----- Texte fourni -----

Nous comprenons que la Russie, avec une équipe gouvernementale dynamique et rajeunie, entende aller résolument de l'avant. Ce mouvement est impressionnant. Il est de nature à inspirer confiance, chez vous bien entendu, mais aussi à l'extérieur de la Russie, auprès de tous vos amis qui vous observent. Nous savons le poids de la politique étrangère à cet égard : les relations de la Russie avec le reste du monde - et d'abord avec ses principaux partenaires économiques que sont les pays européens -, apportent leur contribution à l'effort de réforme. Soyez assuré, Monsieur le Ministre, qu'une Russie forte, prospère, prenant sa place dans toutes les structures de coopération européennes et mondiales, est notre voeu le plus sincère. Nous ne négligerons aucun effort en ce sens. Qu'il s'agisse du développement de notre coopération économique et de notre concertation politique, ou de l'appui que la France peut apporter à la Russie pour son intégration dans les enceintes internationales comme le G7- que nous souhaitons transformer en G8 - l'Organisation mondiale du commerce ou l'OCDE.

La même préoccupation nous anime dans les domaines politique et de sécurité. Alors que les mois qui viennent seront décisifs pour dresser les fondations de l'architecture européenne de sécurité du XXIème siècle, il est important que la France et la Russie contribuent ensemble à cette édification. Le processus d'élargissement de l'Alliance atlantique, pour important qu'il puisse être, ne résume pas, à lui seul, cette construction ambitieuse. C'est un élément certes important pour répondre aux préoccupations de sécurité des uns. L'élaboration d'une charte entre la Russie et l'OTAN est un élément au moins aussi important et sans doute déterminant. Je suis convaincu qu'un compromis raisonnable, de nature à prendre en compte les préoccupations russes peut être trouvé, avant le Sommet de Madrid. Nous en avons très longuement parlé ici ainsi qu'à l'audience chez le président de la République.

-----

▸ **Consignes**:
A - Dans le texte sur les relations franco-russes, quelles enceintes internationales sont citées comme exemples de celles où la France peut appuyer l'intégration de la Russie ? Donnez-les toutes.
B - Reproduisez sans changement le passage du texte sur les relations franco-russes qui commence par "La même préoccupation" et se termine par "de la République.".
C - Reprenez le texte sur les relations franco-russes là où il s'arrête et poursuivez-le.

----- Données fournies -----

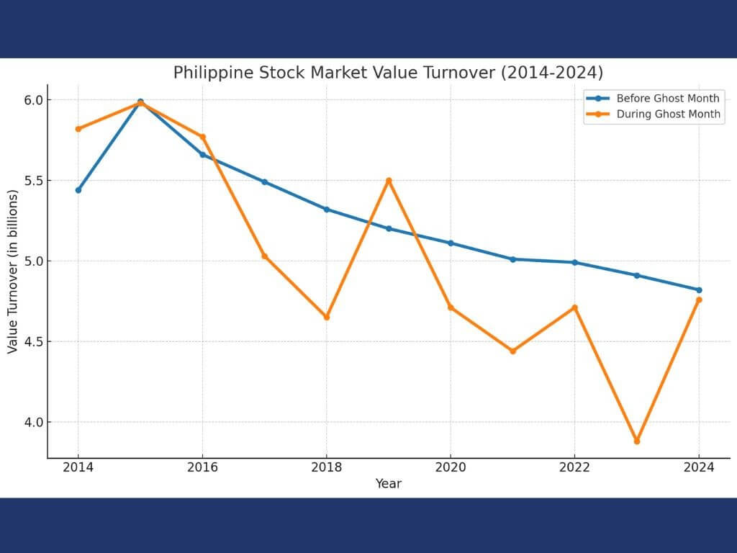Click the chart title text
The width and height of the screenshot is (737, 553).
click(x=388, y=73)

-----

▸ **Réponses dans l'ordre**:
A -
- le G7
- l'Organisation mondiale du commerce
- l'OCDE

B -
La même préoccupation nous anime dans les domaines politique et de sécurité. Alors que les mois qui viennent seront décisifs pour dresser les fondations de l'architecture européenne de sécurité du XXIème siècle, il est important que la France et la Russie contribuent ensemble à cette édification. Le processus d'élargissement de l'Alliance atlantique, pour important qu'il puisse être, ne résume pas, à lui seul, cette construction ambitieuse. C'est un élément certes important pour répondre aux préoccupations de sécurité des uns. L'élaboration d'une charte entre la Russie et l'OTAN est un élément au moins aussi important et sans doute déterminant. Je suis convaincu qu'un compromis raisonnable, de nature à prendre en compte les préoccupations russes peut être trouvé, avant le Sommet de Madrid. Nous en avons très longuement parlé ici ainsi qu'à l'audience chez le président de la République.

C -
Nous devrons ensuite nous atteler tous ensemble à une approche globale des problèmes de sécurité en Europe. La charte sur la sécurité européenne que nous mettrons au point dans le cadre de l'OSCE et dont nous devons ensemble accélérer les travaux, sera un élément central de ce nouvel équilibre où chacun
aura sa place, sa sécurité et son avenir garantis.
Sur les grands dossiers de l'actualité internationale, nous échangeons régulièrement nos points de vue. Et nous constatons que nos deux pays ont le
plus souvent des analyses convergentes.
Au Moyen-Orient, - admettons-le - le processus de paix est dans une phase d'extrême gravité. La France est très préoccupée par la situation dans cette région. Elle se félicite du rôle joué par la Russie, en sa qualité de co-parrain du processus de paix, en vue de réactiver le dialogue, sur la base des accords conclus. Elle entend n'épargner aucun effort pour contribuer à ce même objectif. Que ce soit à titre national, ou au travers de l'action menée par l'Union européenne dont elle inspire le plus souvent les mouvements.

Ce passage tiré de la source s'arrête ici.